Common traps and how to avoid them

  • Overcomplication: Don’t use a 40-word sentence just to show off. If meaning becomes unclear, simplify.
  • Accuracy over complexity: A flawless complex sentence beats an awkward attempt at syntactic fireworks.
  • Subject mismatch in participle clauses: Check that the subject in the -ing clause is the same as the main clause.

Examiner truth: grammatical range and accuracy are scored together. A variety of complex structures used correctly = happy examiner.

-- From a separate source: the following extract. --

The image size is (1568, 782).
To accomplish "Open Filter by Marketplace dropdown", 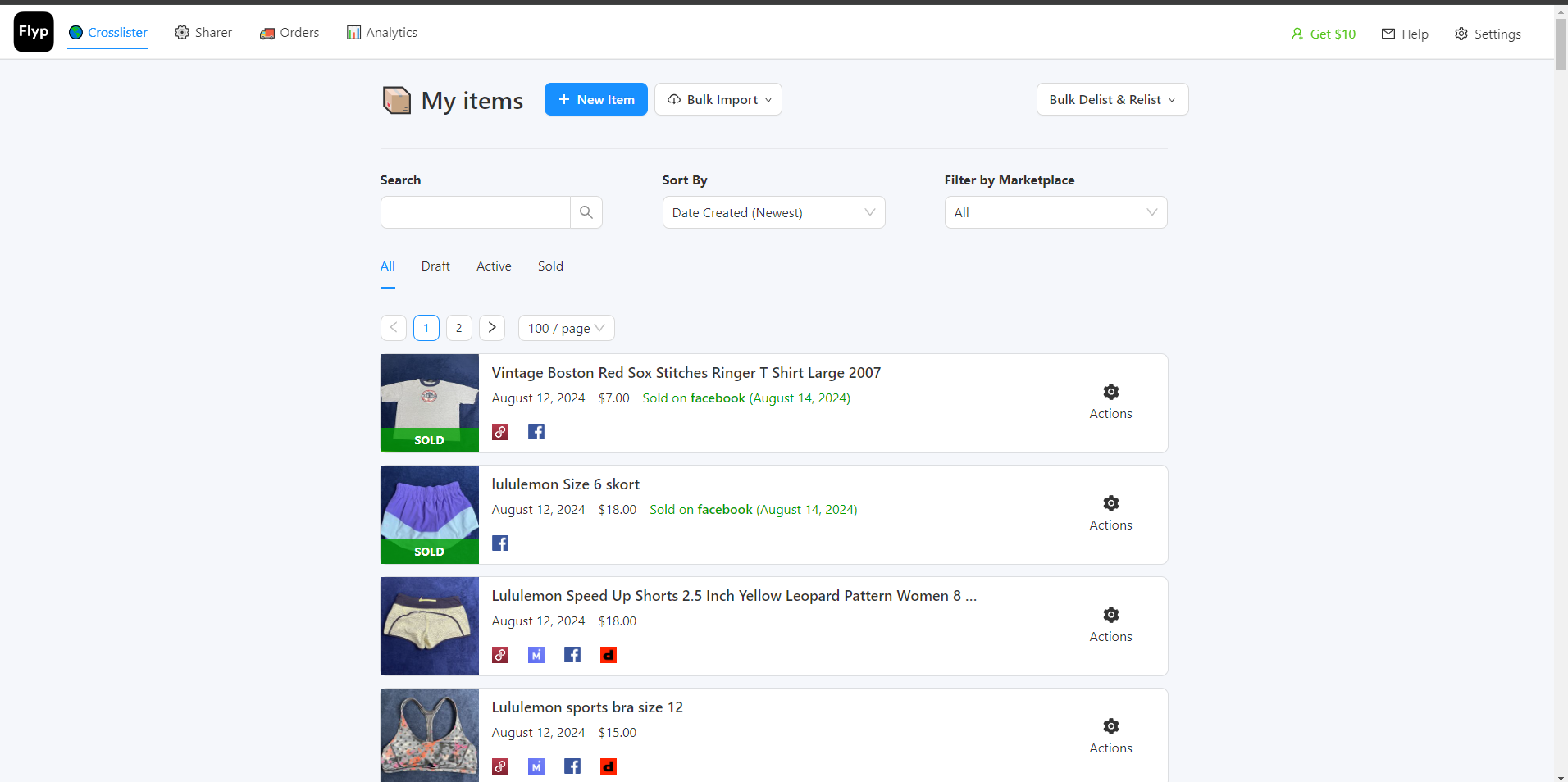I will (x=1055, y=212).
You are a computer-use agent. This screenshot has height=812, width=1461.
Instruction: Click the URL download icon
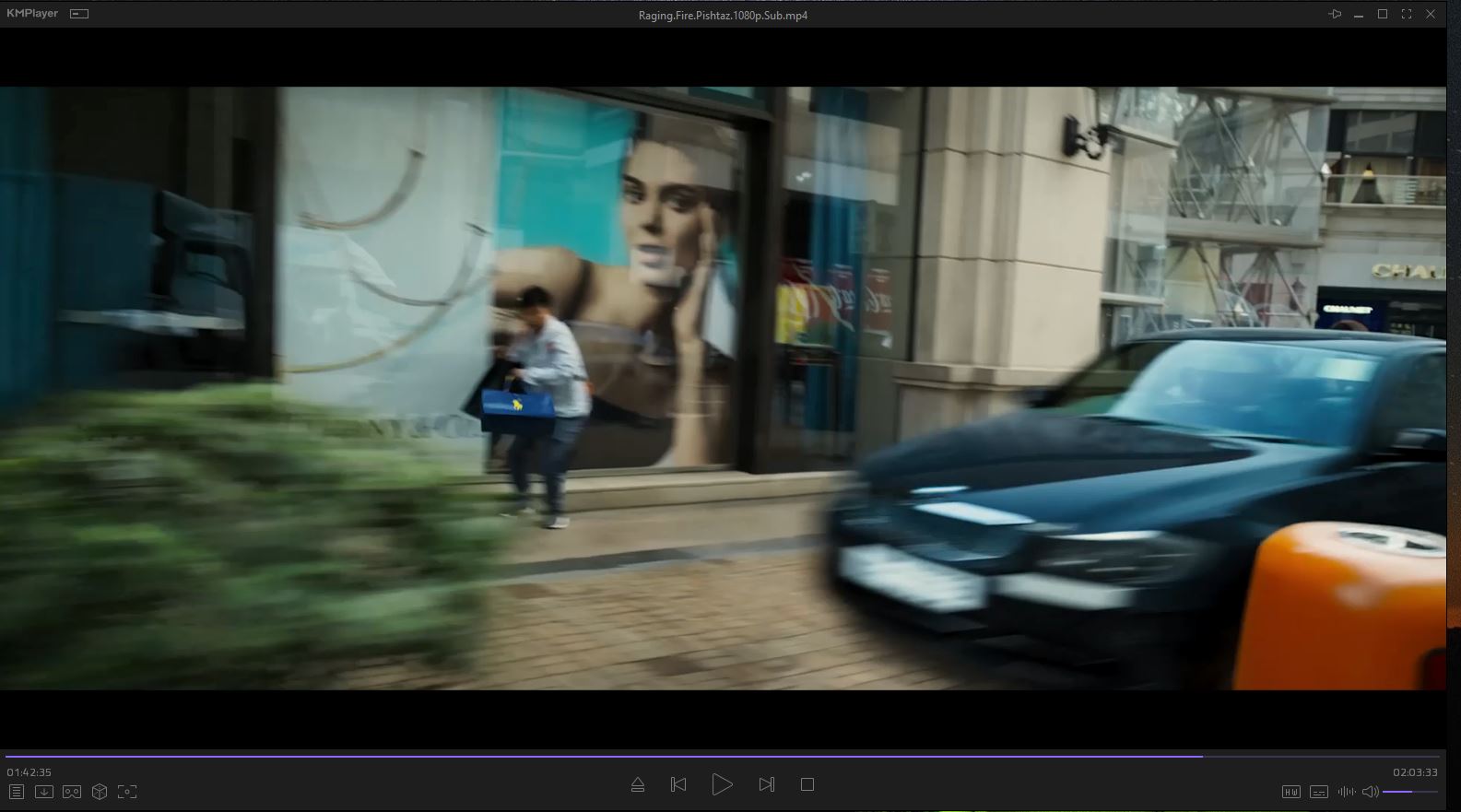pos(44,792)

Final checklist before you speak or submit

  • Do I express nuance (cause, concession, condition)?
  • Have I varied sentence openings? (Start some with subordinators, some with participles.)
  • Is each complex sentence clear on first hearing/reading? If not, split it.
  • Did I link this to the question and my main point? (Structure should support content.)

Wrap-up and power move

Complex sentences are not just ornamentation; they are precision tools. Use them to express relationships between ideas, emphasize what matters, and demonstrate mastery. Build on your knowledge of advanced tenses and examiner cues: when the examiner prompts for opinion or consequence, answer with clarity and a layered sentence or two. That combination — relevant content + diverse, accurate structure — is what converts knowledge into band-deserving performance.

Go practice one cleft sentence and one participle clause now. Be dramatic. Be correct. Then snack.